Настя медленно кончалась без какого-либо диагноза. От сквозняков она кашляла. От духоты ей было дурно. Летом от жары у нее все краснело. Зимой везде мерзло и синело. Осень и весна были промежуточными этапами с миксом симптомов, плюс хандра.

Раннее пробуждение – мушки перед глазами. Позднее – ватная голова. Повышенное атмосферное давление было залогом боли в затылке. Пониженное – в висках. При нормальном атмосферном давлении переходим к пункту «сквозняк». Тишина навеивала тоску и плохие мысли.

Можно было бы посетовать на скверную наследственность, но у Насти никто никогда не умирал скоропостижно со времен революции 1905 года. Даже ее прапрадед после падения Порт-Артура просто уехал в Китай и не вернулся, дабы не шокировать детей сценами агонии.

Тем не менее многое вызывало у Насти плохие воспоминания и ассоциации. Так, все фильмы с азиатами исключались из-за прапрадеда. С немцами – из-за прадеда. Афганцы и вообще Восток напоминали о дяде. Самое странное, что при этом все члены ее многочисленной семьи всегда служили в различных НИИ и редакциях всевозможных газет.

Фильмы про детей вызывали ностальгию по детству. Про взрослых – страх перед будущим. И все это при ней нельзя было не только смотреть, но и обсуждать.

Все бы ничего, но Настя училась с нами в одном классе.

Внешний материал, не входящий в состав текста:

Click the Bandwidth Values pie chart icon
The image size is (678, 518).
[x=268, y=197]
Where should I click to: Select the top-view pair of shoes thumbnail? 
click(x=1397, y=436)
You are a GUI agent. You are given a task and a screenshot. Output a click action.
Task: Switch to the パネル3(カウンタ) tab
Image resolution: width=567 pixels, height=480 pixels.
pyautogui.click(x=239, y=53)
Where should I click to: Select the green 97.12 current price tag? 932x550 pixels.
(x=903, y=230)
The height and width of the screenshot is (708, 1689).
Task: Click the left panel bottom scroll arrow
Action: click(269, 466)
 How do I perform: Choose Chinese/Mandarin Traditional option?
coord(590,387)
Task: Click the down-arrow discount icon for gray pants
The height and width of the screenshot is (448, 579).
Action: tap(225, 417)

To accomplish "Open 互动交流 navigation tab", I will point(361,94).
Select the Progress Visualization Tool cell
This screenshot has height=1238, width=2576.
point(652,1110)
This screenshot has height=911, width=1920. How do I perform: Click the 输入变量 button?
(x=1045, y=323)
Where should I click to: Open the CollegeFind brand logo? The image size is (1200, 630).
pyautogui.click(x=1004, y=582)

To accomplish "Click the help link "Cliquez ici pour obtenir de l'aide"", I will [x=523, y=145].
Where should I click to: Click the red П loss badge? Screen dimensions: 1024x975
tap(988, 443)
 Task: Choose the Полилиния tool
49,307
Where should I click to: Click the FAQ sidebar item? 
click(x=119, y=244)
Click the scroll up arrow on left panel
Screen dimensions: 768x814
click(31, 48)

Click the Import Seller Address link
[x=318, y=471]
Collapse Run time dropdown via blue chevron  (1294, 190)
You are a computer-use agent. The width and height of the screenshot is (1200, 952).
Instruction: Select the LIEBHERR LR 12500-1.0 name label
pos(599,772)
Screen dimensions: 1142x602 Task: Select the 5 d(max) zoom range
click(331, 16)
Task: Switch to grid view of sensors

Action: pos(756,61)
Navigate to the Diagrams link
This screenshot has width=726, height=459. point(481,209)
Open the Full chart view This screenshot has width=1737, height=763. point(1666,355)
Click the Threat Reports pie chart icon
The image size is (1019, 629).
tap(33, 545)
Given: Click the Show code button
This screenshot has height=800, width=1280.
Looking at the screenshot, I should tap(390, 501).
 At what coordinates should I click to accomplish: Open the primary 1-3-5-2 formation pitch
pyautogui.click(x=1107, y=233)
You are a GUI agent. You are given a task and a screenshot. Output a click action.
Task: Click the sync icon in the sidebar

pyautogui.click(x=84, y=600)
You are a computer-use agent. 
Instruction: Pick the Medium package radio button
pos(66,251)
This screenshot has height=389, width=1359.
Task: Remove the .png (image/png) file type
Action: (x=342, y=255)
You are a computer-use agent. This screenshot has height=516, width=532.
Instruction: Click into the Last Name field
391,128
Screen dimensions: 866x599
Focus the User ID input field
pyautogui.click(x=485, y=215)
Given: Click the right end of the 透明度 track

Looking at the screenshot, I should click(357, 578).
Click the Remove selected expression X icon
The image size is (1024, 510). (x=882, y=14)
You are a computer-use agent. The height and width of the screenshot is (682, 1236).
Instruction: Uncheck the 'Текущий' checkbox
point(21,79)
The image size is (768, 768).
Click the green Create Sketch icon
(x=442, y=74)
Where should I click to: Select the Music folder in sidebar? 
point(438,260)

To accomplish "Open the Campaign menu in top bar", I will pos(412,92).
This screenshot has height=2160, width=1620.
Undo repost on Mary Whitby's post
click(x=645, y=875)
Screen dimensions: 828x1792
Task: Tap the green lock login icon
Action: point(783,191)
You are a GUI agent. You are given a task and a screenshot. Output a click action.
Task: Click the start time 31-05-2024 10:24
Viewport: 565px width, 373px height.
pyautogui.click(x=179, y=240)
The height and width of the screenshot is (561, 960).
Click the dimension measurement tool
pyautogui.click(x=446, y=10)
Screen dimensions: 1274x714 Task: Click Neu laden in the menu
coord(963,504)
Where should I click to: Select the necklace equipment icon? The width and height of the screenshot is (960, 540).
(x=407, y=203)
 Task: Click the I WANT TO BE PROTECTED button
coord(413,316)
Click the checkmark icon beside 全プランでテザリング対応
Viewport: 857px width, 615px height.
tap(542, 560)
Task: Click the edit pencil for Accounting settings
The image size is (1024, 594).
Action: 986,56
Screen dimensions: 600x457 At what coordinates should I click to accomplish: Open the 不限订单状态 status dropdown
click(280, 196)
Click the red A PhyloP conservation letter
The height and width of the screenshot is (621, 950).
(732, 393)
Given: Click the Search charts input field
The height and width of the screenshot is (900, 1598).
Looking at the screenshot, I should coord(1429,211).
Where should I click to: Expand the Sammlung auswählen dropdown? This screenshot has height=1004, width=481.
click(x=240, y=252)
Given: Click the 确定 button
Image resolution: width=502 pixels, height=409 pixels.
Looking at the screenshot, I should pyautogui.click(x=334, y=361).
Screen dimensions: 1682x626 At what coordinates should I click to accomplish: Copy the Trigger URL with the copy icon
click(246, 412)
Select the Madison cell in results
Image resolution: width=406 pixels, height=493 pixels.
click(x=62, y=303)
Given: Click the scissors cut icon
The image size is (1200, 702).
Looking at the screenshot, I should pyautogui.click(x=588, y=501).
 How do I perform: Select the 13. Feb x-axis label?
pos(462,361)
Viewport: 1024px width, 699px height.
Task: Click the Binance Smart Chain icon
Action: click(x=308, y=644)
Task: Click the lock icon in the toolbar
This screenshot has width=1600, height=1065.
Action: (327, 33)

То есть мы прямо вот учились с этой барышней, документы упорно свидетельствовали, что мы – ровесники, но относились мы к ней, как к ветерану русско-турецких войн с половинным набором органов.

Когда мы шумели, у Насти начинало гудеть. Не знаю, где именно, но гудело сильно. Тишина тоже не была выходом, ибо вызывала инферналочку. Розенберг предлагал кому-нибудь из разнузданных и беспринципных людей с ней переспать. Но все, т. е. и я, и Арчил, и сам Розенберг, были вынуждены от этой идеи отказаться. Секс, даже в самом консервативно-пасторальном исполнении, мог сопровождаться и шумом, и тишиной, и сквозняками, и резкими движениями.

– Нет, – подытожил Розенберг. – Это ее убьет.

Просто тогда мы еще не знали о статичном сексе, открытии мандалы и тантре. Впрочем, как и сейчас.

От яркого света в классе Насте слепило глаза, и она не могла думать. От приглушенного света – тянуло зевать и становилось тошно на душе.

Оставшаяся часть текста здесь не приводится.